I was on the phone with her, 24 years old, telling her I was leaving my husband. It doesn’t matter the exact words, I remember how we felt. WE. How we understood each other at that moment. A deep, wordless understanding and knowingness. I still to this day cannot remember whether she said “to love” or “to feel,” it’s the same thing to me. I know what she meant. Married and truly in love over 70 years, and I heard the loneliness in her. The alienation. She felt different. We always had felt different.

I was 8 years old, I said something big, something too much to the people in the other room, and she drew me aside into the red room. The one with red carpet with black swirls. And she was straight with me, she never did talk down to me. She looked at me, purple-blue eye to teal-eye. I don’t remember the exact words, but I know what she said.

“You see the truth, it burns in you. But sometimes, people are not ready to hear the truth. And the biggest challenge you will face is learning when to speak the truth and withhold it. Not everyone sees it. But we do.”

And we looked at each other, Bette-Davis eyes to Bette-Davis eyes and understood each other. We often did. We had this same thing, we could look at people and it made them uncomfortable; because our eyes were so big and so open, that they felt we saw everything in them—and maybe in some sense we did.

She saw that in me. One day, she took my hand and guided me to the back bedroom with white shag carpet. A black and white photo was on the mantel; her and her brother with her Grandmother. She pointed to her, 8-year-old me at her side and said “See, you look just like I did. We look the same.”

I knew she meant we were the same.

She saw it, just, knew me. These bones of mine, I’ve changed in views and grown, but she looked at me with those round, large, omniscient eyes and saw me. That me that still is the same. And I looked up at her and saw the same. We didn’t need to say much. She smelled like healing, purple, lavender. I don’t know what I smelled like to her, just that I was familiar to her.
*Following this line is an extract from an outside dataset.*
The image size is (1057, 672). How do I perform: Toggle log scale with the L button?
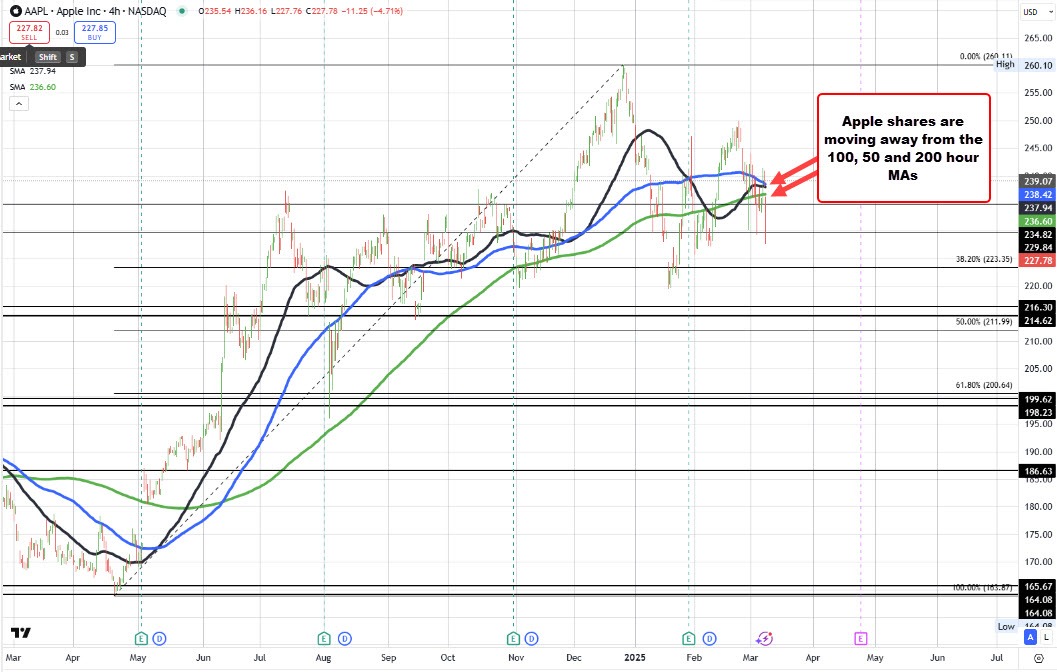pyautogui.click(x=1046, y=637)
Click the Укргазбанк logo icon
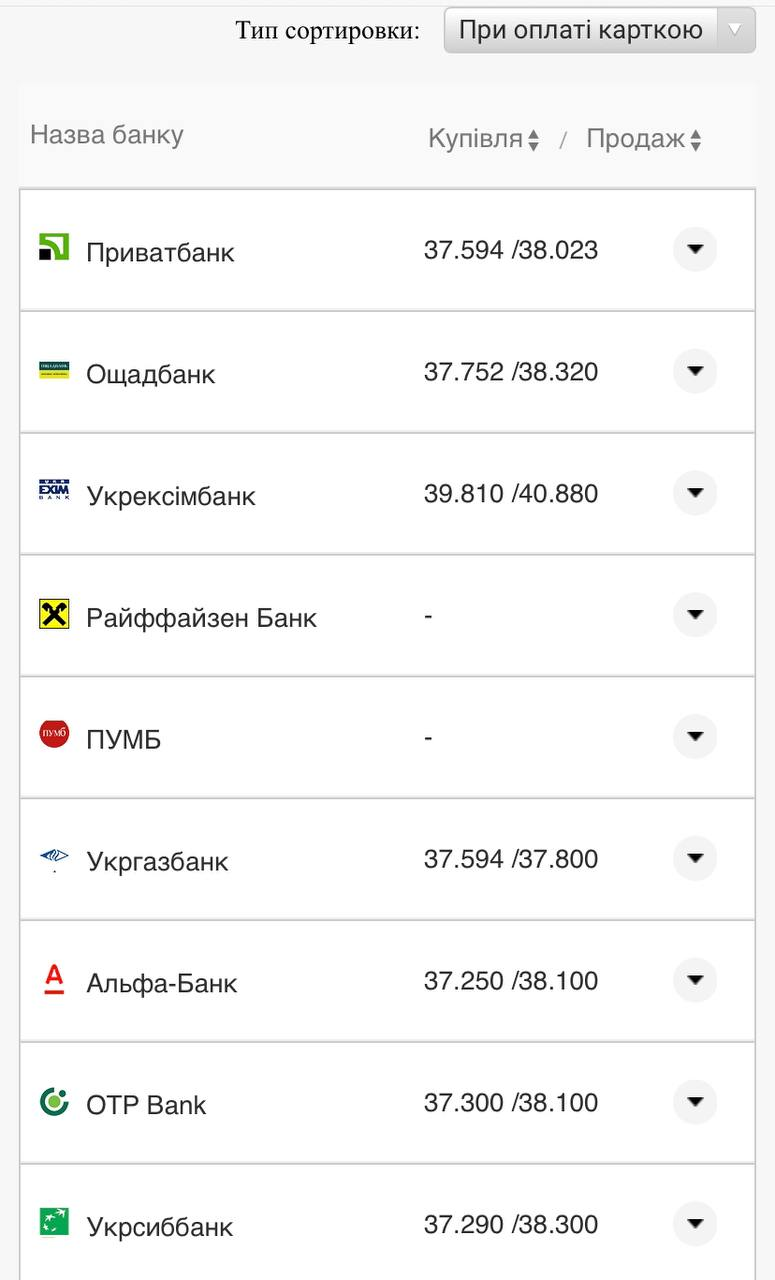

I remember sitting at the kitchen table across from her when the rest had gone to the white room, and we were talking; she kept up with me and I kept up with her—wit for wit. And she eyed me and said, “You are all Callaghan: all Irish.” I looked at her sideways and smiled that way. Our eyes changed a lot, and our eyes were green that moment.

She told me I had purple and green in my hands. That I could do what she did. That I could see truth, and heal too. That I had her gift of purple, and I had to be careful, because if I gave too much, I’d get dry and bitter.

Although without physical sight, she told me when she died, she would give me her sight; the intangible sight she had not lost--the purple in her.

She often held my hands and we shared the purple. She taught me how to temper my words, reserve my truth and know when to speak it. How to give my healing and when to keep it away.

Sadly enough, as much as she loved Grandpa, she taught me to hold my love and feeling close to me; because no one ever understood her; no one ever understood.

I knew when she was going to die. I knew the day and hour. I didn’t go that evening to see her, because I knew it wasn’t her and I knew she wouldn’t have wanted me to see that.

I’m not someone who wakes. But I woke up in one exact moment. She was gone. I laid there on my side for a while.

I got the text, she had passed.

I already knew. I had woken the moment the last breath left her.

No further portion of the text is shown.